Working towards a more inclusive society

Lisa Ritchie
March 8, 2022

One approach employed by Sri Lanka and Australia to pursue these objectives to more inclusive societies and economic growth is through partnerships with Sri Lankan civil society via the Direct Aid Program. Civil society organisations can be small, but their work can have a direct impact on excluded,  marginalised and subsequently vulnerable individuals. Direct Aid Program provides funding and support for these organisations, and communities, to work to reduce  poverty and work towards inclusive, sustainable development.

The Direct Aid Program works across a number of sectors, education, health, water  and sanitation, environmental protection, women's empowerment and gender equality, supporting people with disabilities, economic livelihoods, food  security and human rights. Sitting alongside Australia’s longer-term development strategies, the Direct Aid Program holds an important role in ensuring the engagement of civil society and communities.

Single mum Karagoda cooks and sells food at the front of her home which allows her to work from home and care for her two sons who have disabilities. The Shared CARE Project has supported Karagoda to grow her business with training and equipment.

Here  we look at one example for the Direct Aid Program in Sri Lanka. In 2020, Australia  funded the Shared Care Project through the Direct Aid Program. Implemented by  Sri Lankan organisation, Equality-based Community Support and Training  (ESCAT), Shared Care is focused on supporting young adults with disabilities and  further extends that support to their carers. 

The Shared Care approach is multi-pronged. The project is working with carers to ensure they can provide the best possible care for those they are supporting,  while also working with young adults with disabilities to identify ways for them to build their independence. Even the smallest shift in responsibility  from carer to those being cared for can result in positive change – with the young adult building a sense of achievement and contribution, while the  workload of the carers is reduced.

Surahansi is 27 years old and lives with complex disabilities. As her primary carer,  Surahansi’s mother, Nilanthi, has taken on many everyday tasks for Surahansi,  such as helping her get dressed, cooking and washing up.

Since  their involvement with the Shared Care Project this has changed. ESCAT worked with Surahansi and Nilanthi to prepare a tailored development plan for Surahansi that focused on her skills and capabilities – it identified what  she could do as opposed to what she could not.

As a result, Surahansi now gets dressed independently and supports her mother with housework, relieving Nilanthi from some of the burden of caring and the  associated unpaid workload.

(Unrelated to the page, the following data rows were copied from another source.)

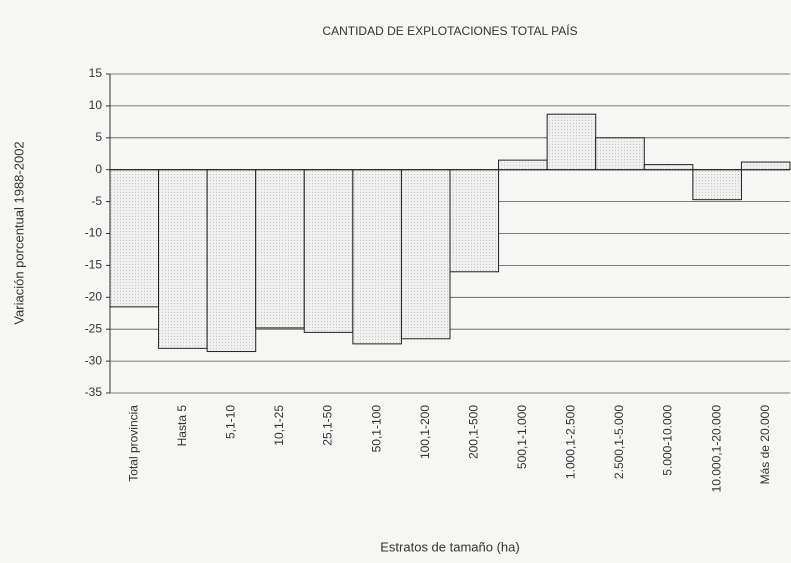 The height and width of the screenshot is (563, 791). I want to click on y-tick-label: -15, so click(94, 265).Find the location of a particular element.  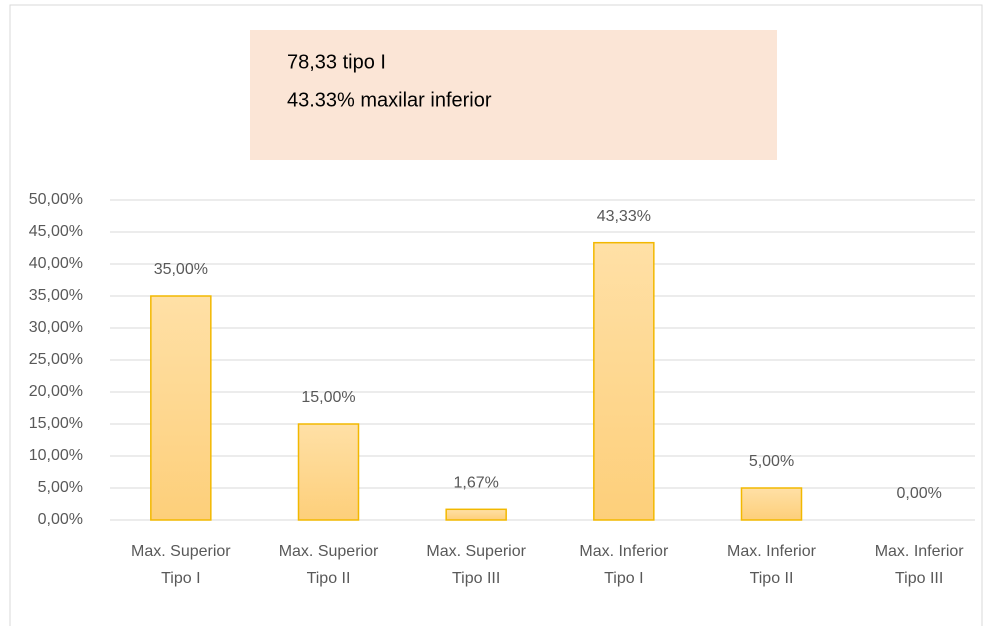

y-tick-label: 5,00% is located at coordinates (60, 488).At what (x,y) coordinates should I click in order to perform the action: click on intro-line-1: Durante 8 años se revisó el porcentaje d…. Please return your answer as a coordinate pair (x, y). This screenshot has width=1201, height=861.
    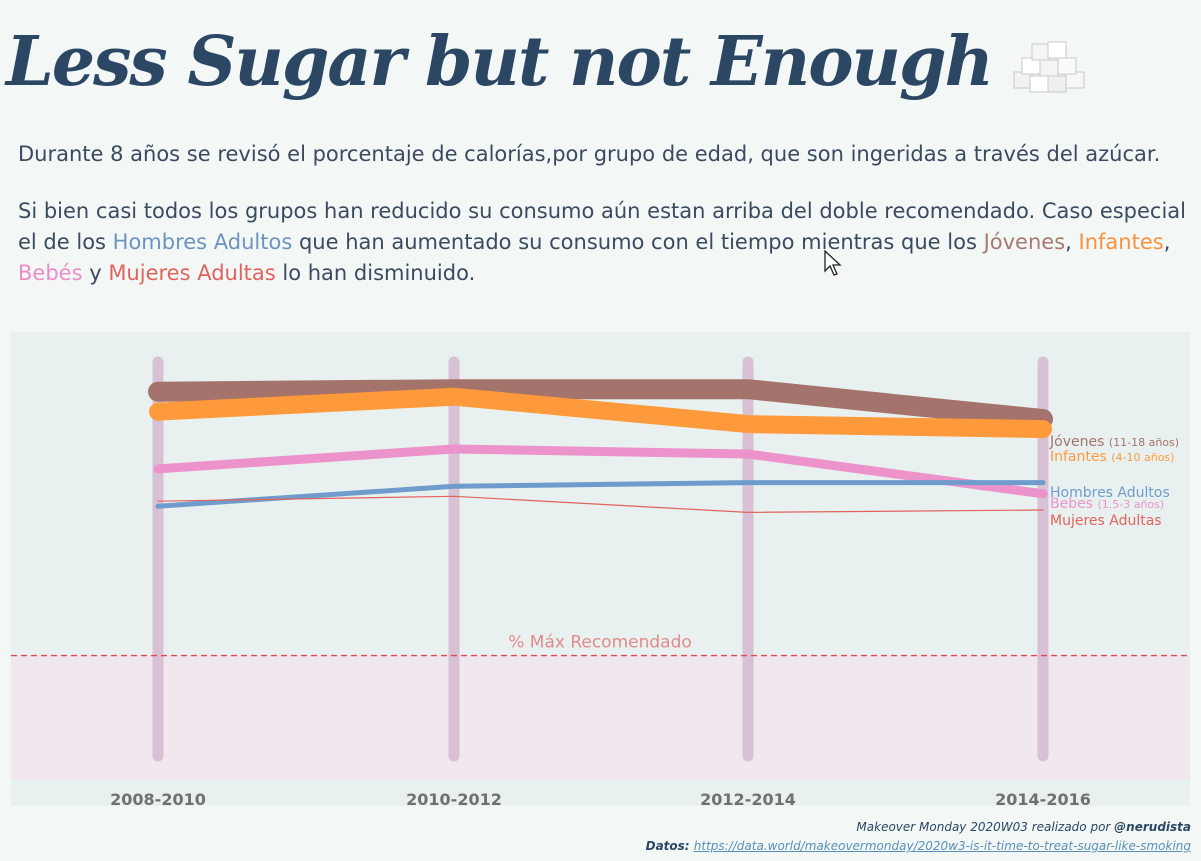
    Looking at the image, I should click on (590, 154).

Surahansi is 27 years old and lives at home with her mother, who is also her full-time carer. Since working with the Shared CareProject, Surahansi has focused on her capabilities and is now contributing at home and helping her mother with household chores.

Shared Care also provides vocational training to carers and, at the time of writing, had enabled 15 carers to start small businesses and earn extra income for their families. This is a further reflection of Australia and Sri Lanka’s shared commitment to more inclusive societies, inclusive economic growth and  to reducing poverty and inequality.

Karagoda could be considered to have a number of vulnerabilities – she is a woman, she is a single mother and she is a carer of two sons with disabilities. As dentified in Australia’s COVID-19  Development Response Plan for Sri Lanka, delivered  under Partnership  for Recovery: Australia’s COVID-19 Development Response, the threat of poverty to excluded and marginalised groups in Sri Lanka, and globally, has increased as a result of the pandemic. This is  particularly true for those with overlapping vulnerabilities (ethnic  minorities, women, people with disabilities, rural populations, and those  affected by social exclusion)

Amidst these challenges, Karagoda  had to find a way to juggle her caring responsibilities and the need to earn an income to  support her family. She began selling food from a small stand at the front of her home and she and her sons undertook the vocational training offered by  Shared Care.

With this further support, Karagoda was able to grow her business and her eldest son also began earning an income through the production and sales of bags to  local shops.

By working with civil society organisations such as ESCAT, Australia and Sri Lanka can enable change at an individual and household level. When such an  approach is undertaken against the backdrop of a political commitment to inclusive public policy and a quest for genuine change, the objective of a more inclusive society becomes a step closer.

Shared Care also provides vocational training to carers and, at the time of writing, had enabled 15 carers to start small businesses and earn extra income for their families. This is a further reflection of Australia and Sri Lanka’s shared commitment to inclusive economic growth and to reducing poverty and inequality.